Decimal curiosities
There’s not much of a story to this post, except for a few curiosities the decimal system throws up (largely as a result of the binomial expansion).
Some time ago, I looked at some Fibonacci witchcraft: $\frac{1}{999,998,999,999} = 0.000\,000\, 000\,001\, 000\,001\, 000\,002\, 000\,003\, 000\,005\, 000\,008\,…$, neatly enumerating the Fibonacci sequence in six-digit blocks (which, like all of the following, can be lengthened by judiciously adding 9s to the denominator).
I came across some other neat ones.

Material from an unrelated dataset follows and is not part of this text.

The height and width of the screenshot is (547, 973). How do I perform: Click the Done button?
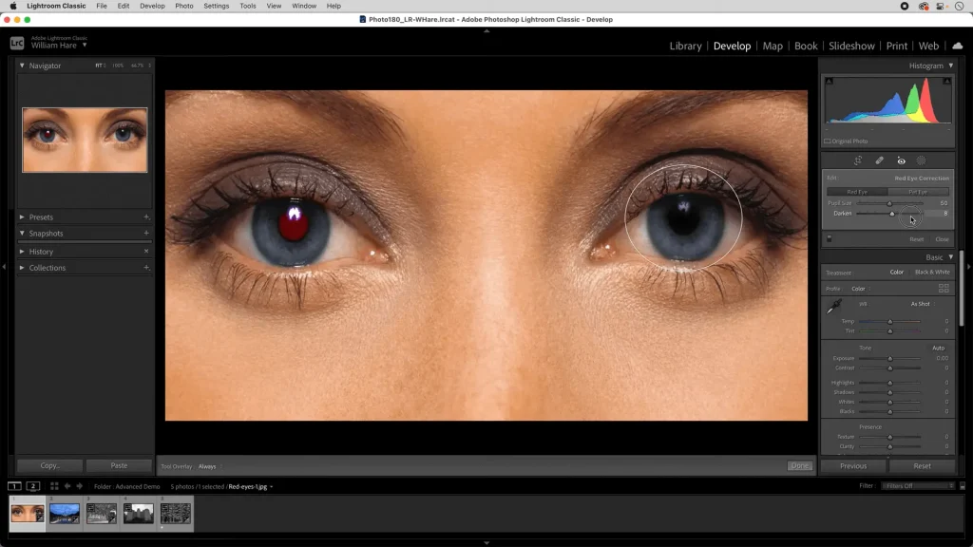click(799, 465)
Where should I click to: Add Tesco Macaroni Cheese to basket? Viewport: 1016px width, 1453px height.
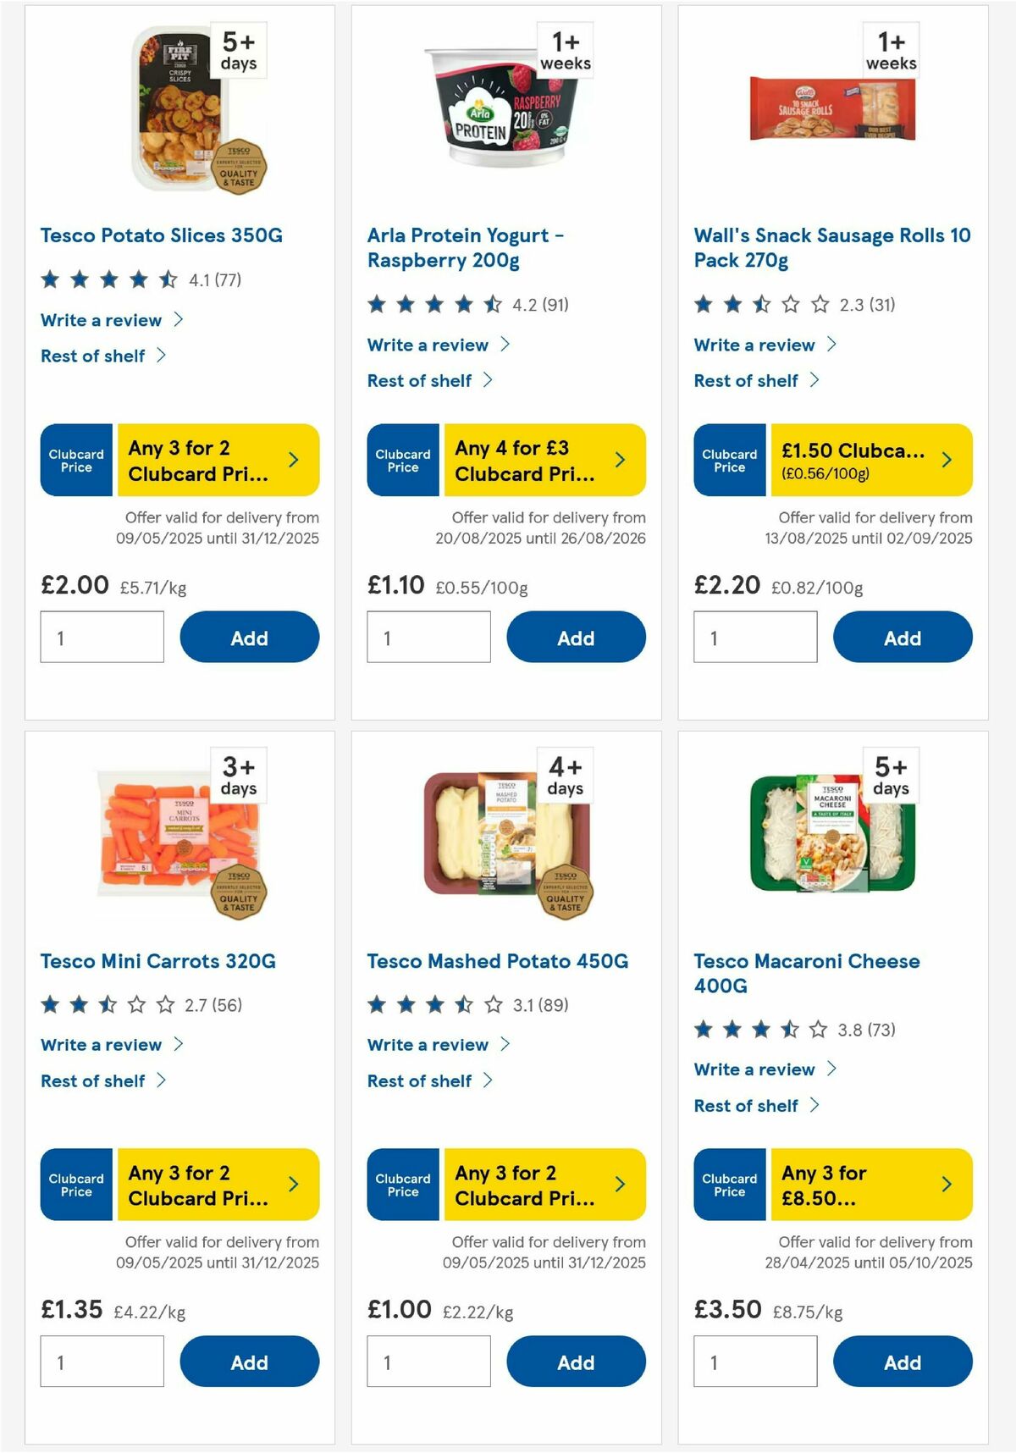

There’s the power series:
$\frac{1}{999} = 0.001\,001\,001\,…$ $\frac{1}{998} = 0.001\,002\,004\,…$ $\frac{1}{997} = 0.001\,003\,009\,…$
These are based on $(1-x)^{-1} = 1 + x + x^2 + x^3 + …$, for small $x$.
There’s also the Pascal’s triangle series:
$\frac{1}{999} = 0.001\,001\,001\,…$ $\frac{1}{999^2} = 0.001\,002\,003\,…$ $\frac{1}{999^3} = 0.001\,003\,006\,…$
My favourite, though, is this monster:
$\frac{1\,001\,000}{999^3} = 0.001\,004\,009\,016\,…$, giving the square numbers! (This is the same as $\frac{10^6}{999^3} + \frac{10^3}{999^3}$, which adds the third diagonal of Pascal’s triangle (the triangular numbers) to itself, offset by one – making the triangles into squares!
Someone with enough patience ought to be able to generate the cubes or higher powers with a bit of work.